Retype the records below from their first line through the line containing "Given: Click the -y flag after ffmpeg", and include nothing else.

BEGIN DATA FOR THIS EXERCISE

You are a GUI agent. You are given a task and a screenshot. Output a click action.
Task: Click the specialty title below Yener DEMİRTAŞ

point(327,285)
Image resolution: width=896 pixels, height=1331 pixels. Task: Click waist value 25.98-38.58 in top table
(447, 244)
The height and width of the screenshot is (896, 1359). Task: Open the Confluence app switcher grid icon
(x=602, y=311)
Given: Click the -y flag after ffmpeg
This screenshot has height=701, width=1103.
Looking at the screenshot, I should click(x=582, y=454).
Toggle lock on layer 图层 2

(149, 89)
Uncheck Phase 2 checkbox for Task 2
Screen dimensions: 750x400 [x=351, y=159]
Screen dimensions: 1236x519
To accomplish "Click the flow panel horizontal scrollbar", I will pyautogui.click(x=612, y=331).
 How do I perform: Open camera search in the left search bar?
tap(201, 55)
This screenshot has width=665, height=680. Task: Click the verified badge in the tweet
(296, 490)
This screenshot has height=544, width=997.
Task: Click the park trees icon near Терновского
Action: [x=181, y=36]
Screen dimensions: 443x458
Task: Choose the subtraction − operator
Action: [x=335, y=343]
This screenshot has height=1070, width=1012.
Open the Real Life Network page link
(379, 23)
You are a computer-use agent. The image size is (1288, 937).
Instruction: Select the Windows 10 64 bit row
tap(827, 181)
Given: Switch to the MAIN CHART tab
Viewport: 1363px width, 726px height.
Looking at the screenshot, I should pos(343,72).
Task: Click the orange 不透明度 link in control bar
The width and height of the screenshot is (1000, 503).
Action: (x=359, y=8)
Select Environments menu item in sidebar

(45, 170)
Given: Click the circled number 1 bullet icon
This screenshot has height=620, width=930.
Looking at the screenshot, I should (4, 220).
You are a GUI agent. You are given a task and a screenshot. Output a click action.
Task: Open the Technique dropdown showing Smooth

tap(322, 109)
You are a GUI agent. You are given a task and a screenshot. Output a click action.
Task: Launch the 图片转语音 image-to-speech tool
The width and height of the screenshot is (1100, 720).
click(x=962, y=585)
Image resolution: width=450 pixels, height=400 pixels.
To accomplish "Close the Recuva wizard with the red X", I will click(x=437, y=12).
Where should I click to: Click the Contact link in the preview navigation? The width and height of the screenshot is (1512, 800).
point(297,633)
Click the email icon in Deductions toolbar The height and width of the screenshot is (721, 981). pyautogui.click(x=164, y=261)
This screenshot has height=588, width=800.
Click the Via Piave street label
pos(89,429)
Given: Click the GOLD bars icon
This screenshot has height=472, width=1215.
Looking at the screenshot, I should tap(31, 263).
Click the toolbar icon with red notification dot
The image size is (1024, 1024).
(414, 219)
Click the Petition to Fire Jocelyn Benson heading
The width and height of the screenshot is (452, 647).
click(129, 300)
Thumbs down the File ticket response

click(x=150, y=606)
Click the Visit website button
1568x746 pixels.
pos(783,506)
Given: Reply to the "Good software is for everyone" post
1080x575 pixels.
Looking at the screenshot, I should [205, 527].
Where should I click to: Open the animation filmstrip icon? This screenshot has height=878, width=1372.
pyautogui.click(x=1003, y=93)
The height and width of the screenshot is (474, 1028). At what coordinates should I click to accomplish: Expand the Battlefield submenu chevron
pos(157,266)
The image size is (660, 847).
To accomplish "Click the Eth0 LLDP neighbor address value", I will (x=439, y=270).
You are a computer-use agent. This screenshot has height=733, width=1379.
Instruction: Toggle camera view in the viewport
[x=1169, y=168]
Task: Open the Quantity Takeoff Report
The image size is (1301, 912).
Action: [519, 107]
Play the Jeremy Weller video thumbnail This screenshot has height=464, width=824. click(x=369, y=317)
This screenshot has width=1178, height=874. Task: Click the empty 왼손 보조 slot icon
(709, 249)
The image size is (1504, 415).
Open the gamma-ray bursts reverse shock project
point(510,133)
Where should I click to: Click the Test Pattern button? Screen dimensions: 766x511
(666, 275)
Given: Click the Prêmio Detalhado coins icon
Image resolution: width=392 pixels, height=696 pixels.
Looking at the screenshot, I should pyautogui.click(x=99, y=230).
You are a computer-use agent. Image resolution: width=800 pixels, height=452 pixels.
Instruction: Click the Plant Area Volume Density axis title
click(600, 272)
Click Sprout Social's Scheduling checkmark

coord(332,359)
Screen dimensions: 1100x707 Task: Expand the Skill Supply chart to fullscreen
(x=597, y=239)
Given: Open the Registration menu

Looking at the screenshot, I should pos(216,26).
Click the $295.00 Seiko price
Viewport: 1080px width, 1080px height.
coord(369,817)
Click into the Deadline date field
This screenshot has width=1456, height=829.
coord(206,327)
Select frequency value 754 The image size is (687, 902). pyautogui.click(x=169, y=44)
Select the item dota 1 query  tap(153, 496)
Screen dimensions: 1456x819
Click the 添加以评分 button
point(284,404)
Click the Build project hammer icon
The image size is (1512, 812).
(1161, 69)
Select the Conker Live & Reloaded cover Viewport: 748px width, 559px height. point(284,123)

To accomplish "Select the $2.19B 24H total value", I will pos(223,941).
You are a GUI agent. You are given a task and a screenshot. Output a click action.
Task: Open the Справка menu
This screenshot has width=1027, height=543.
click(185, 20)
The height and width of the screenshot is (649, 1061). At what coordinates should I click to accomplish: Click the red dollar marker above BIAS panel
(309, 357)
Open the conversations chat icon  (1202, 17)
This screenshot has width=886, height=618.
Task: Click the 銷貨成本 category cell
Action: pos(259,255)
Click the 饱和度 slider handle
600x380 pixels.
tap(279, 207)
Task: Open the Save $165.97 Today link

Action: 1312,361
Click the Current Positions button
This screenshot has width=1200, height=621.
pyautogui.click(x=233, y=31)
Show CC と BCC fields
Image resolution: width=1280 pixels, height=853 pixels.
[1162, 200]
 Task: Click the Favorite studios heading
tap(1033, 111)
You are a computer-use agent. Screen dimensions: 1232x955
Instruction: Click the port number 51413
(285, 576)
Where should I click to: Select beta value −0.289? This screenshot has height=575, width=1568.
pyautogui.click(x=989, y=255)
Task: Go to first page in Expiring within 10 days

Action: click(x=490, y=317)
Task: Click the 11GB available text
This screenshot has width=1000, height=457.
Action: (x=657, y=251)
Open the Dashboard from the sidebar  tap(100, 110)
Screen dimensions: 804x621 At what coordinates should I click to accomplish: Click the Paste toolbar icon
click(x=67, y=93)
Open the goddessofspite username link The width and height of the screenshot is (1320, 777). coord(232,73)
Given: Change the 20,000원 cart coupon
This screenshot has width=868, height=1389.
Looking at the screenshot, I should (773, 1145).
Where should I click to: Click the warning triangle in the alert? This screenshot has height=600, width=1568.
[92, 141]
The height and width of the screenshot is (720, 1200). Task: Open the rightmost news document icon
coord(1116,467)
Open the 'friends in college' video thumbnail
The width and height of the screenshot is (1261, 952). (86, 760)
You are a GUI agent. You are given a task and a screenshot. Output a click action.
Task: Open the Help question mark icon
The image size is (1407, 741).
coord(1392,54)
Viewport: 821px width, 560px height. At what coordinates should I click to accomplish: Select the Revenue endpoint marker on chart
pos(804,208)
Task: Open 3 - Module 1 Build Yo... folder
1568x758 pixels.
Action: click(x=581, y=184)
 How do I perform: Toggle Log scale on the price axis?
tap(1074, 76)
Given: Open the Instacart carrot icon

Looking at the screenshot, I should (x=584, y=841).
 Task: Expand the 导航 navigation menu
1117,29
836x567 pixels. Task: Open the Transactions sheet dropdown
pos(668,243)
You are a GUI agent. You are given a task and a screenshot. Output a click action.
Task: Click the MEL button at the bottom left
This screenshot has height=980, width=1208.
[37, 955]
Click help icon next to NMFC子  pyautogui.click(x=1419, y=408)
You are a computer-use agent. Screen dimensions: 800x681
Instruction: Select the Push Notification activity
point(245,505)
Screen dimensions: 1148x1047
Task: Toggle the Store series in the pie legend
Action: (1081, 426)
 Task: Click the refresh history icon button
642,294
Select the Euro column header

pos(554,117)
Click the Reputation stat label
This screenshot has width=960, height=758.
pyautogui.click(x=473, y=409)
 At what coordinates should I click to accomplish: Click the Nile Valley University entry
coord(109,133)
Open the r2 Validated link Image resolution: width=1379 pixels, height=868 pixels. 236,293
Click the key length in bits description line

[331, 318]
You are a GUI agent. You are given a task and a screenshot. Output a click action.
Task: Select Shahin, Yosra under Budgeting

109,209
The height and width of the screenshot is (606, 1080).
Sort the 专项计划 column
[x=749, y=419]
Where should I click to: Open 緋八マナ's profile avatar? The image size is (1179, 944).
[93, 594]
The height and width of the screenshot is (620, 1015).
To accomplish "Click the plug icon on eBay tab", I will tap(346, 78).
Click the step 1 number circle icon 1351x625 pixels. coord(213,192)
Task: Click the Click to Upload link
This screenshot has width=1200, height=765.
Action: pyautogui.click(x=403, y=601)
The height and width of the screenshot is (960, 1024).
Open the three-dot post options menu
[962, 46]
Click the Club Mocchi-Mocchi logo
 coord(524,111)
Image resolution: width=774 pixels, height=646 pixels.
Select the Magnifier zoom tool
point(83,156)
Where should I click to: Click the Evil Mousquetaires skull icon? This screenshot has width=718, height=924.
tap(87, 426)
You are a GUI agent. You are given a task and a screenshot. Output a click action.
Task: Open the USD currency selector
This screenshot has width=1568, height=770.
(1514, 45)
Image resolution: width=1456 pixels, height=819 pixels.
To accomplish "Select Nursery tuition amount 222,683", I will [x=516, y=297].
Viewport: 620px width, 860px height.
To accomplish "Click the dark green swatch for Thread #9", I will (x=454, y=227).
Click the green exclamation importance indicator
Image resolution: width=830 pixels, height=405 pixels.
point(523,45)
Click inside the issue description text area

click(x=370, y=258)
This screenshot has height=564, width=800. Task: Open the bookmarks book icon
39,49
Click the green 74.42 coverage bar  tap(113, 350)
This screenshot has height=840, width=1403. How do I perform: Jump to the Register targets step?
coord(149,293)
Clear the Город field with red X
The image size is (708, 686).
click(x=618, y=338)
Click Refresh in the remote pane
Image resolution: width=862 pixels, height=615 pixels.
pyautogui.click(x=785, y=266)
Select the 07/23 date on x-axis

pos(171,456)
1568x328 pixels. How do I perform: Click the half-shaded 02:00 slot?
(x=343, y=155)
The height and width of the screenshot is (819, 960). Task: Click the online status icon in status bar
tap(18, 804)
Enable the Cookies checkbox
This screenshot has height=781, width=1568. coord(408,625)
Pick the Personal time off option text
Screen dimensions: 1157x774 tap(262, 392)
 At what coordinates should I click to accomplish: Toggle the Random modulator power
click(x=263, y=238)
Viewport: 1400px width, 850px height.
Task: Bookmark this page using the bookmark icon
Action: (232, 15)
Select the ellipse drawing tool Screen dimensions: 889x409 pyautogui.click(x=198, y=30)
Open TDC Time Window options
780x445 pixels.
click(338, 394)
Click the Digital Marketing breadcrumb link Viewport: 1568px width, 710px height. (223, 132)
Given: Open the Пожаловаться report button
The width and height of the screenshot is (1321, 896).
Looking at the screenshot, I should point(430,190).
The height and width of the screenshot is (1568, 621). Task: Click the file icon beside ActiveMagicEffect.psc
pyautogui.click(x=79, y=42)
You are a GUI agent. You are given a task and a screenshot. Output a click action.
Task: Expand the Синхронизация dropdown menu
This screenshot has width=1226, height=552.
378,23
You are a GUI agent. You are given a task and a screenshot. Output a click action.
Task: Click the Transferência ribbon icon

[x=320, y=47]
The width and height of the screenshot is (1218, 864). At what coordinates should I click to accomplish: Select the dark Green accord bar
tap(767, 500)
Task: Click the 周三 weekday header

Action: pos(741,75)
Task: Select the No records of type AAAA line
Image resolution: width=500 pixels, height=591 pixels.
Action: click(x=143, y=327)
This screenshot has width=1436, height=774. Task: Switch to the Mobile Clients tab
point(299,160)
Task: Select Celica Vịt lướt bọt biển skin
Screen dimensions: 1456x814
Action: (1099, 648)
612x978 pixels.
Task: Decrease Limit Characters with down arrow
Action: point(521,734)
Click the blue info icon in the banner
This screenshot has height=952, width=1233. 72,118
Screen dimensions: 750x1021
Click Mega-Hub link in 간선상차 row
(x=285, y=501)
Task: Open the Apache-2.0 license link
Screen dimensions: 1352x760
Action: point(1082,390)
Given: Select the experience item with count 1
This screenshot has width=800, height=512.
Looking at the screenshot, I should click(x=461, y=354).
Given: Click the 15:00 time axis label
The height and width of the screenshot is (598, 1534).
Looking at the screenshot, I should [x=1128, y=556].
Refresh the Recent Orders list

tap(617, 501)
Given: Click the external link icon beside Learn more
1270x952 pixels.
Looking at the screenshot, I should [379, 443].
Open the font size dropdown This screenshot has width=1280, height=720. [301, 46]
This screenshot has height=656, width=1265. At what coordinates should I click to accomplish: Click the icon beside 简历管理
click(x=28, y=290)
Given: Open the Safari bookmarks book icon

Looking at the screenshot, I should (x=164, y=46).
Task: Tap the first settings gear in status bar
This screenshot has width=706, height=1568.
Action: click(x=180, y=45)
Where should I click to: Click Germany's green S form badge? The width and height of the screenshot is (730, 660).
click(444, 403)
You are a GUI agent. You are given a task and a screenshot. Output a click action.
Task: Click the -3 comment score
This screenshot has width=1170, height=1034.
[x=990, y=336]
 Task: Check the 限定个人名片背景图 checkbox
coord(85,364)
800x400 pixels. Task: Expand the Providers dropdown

END DATA FOR THIS EXERCISE

RESULT FOR THIS TASK >>
You are a GUI agent. You are given a task and a screenshot. Output a click action.
Task: Click the specialty title below Yener DEMİRTAŞ

point(327,285)
Image resolution: width=896 pixels, height=1331 pixels. Task: Click waist value 25.98-38.58 in top table
(447, 244)
The height and width of the screenshot is (896, 1359). Task: Open the Confluence app switcher grid icon
(x=602, y=311)
Given: Click the -y flag after ffmpeg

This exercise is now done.